▸ Your goal:
Set down exactly, from the records below, the line with "Shanghai Medeco Industry Co., Ltd (503, 1382)" through the line with "POLA ANGKA TOGEL ONLINE (332, 2557)", and nothing else.

▸ Records shown:
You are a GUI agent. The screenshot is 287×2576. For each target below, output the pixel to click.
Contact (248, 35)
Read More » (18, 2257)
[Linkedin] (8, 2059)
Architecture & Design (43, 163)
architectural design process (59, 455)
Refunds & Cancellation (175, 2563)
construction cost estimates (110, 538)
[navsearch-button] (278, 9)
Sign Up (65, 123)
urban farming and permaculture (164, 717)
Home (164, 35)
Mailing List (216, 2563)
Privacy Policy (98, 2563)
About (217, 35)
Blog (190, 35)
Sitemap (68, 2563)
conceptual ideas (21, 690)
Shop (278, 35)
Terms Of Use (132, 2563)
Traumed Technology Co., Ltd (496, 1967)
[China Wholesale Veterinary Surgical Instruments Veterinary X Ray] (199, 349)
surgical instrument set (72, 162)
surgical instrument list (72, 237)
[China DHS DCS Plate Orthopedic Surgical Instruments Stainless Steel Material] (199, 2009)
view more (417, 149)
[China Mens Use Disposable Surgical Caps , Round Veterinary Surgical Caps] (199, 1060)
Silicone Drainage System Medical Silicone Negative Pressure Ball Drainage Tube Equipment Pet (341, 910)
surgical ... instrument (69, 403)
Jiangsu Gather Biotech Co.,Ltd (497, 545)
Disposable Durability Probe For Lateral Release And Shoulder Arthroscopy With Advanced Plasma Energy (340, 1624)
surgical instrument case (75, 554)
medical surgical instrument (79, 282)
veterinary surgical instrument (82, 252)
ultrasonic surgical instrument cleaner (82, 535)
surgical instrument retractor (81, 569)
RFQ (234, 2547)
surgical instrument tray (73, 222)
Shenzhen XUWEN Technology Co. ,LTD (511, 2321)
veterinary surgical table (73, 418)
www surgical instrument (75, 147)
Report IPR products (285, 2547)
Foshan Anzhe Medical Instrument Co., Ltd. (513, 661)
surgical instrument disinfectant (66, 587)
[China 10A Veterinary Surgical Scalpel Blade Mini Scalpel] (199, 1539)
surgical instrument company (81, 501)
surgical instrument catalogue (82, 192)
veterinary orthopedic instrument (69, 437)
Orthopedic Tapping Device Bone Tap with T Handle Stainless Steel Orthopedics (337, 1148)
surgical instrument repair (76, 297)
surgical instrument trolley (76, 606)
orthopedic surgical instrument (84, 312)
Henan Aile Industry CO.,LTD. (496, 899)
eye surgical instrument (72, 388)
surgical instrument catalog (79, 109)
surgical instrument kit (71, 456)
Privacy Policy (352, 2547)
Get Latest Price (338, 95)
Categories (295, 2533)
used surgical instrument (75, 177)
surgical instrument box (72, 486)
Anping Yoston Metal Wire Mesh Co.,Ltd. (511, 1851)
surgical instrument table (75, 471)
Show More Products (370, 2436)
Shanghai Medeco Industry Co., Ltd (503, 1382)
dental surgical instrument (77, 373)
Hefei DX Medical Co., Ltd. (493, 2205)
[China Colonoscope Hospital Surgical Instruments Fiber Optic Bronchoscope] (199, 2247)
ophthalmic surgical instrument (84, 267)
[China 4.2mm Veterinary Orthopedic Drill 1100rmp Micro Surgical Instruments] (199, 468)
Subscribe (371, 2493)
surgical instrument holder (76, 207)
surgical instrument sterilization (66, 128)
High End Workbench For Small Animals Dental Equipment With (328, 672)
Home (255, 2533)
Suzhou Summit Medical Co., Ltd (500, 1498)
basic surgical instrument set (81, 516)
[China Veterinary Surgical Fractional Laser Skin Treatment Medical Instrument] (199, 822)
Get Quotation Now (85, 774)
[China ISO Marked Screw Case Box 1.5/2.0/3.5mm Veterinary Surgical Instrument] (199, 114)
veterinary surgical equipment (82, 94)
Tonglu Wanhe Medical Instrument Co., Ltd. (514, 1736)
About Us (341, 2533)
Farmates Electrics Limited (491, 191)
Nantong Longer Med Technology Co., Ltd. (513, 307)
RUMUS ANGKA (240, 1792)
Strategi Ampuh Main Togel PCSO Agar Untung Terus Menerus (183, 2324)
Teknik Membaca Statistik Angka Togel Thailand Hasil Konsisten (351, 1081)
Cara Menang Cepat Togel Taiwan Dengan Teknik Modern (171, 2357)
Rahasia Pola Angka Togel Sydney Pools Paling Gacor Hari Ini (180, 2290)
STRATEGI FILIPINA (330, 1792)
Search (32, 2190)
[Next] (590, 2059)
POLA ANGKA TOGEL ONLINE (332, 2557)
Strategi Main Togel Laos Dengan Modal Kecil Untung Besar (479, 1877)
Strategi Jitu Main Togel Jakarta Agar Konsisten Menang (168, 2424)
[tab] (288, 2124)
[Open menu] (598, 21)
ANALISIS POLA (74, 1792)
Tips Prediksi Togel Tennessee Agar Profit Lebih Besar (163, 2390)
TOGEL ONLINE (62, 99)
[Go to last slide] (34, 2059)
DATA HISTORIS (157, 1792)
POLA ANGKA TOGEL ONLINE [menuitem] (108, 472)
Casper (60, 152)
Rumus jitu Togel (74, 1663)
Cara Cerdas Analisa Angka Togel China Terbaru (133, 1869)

▸ Task result:
Shanghai Medeco Industry Co., Ltd (503, 1382)
dental surgical instrument (77, 373)
Hefei DX Medical Co., Ltd. (493, 2205)
[China Colonoscope Hospital Surgical Instruments Fiber Optic Bronchoscope] (199, 2247)
ophthalmic surgical instrument (84, 267)
[China 4.2mm Veterinary Orthopedic Drill 1100rmp Micro Surgical Instruments] (199, 468)
Subscribe (371, 2493)
surgical instrument holder (76, 207)
surgical instrument sterilization (66, 128)
High End Workbench For Small Animals Dental Equipment With (328, 672)
Home (255, 2533)
Suzhou Summit Medical Co., Ltd (500, 1498)
basic surgical instrument set (81, 516)
[China Veterinary Surgical Fractional Laser Skin Treatment Medical Instrument] (199, 822)
Get Quotation Now (85, 774)
[China ISO Marked Screw Case Box 1.5/2.0/3.5mm Veterinary Surgical Instrument] (199, 114)
veterinary surgical equipment (82, 94)
Tonglu Wanhe Medical Instrument Co., Ltd. (514, 1736)
About Us (341, 2533)
Farmates Electrics Limited (491, 191)
Nantong Longer Med Technology Co., Ltd. (513, 307)
RUMUS ANGKA (240, 1792)
Strategi Ampuh Main Togel PCSO Agar Untung Terus Menerus (183, 2324)
Teknik Membaca Statistik Angka Togel Thailand Hasil Konsisten (351, 1081)
Cara Menang Cepat Togel Taiwan Dengan Teknik Modern (171, 2357)
Rahasia Pola Angka Togel Sydney Pools Paling Gacor Hari Ini (180, 2290)
STRATEGI FILIPINA (330, 1792)
Search (32, 2190)
[Next] (590, 2059)
POLA ANGKA TOGEL ONLINE (332, 2557)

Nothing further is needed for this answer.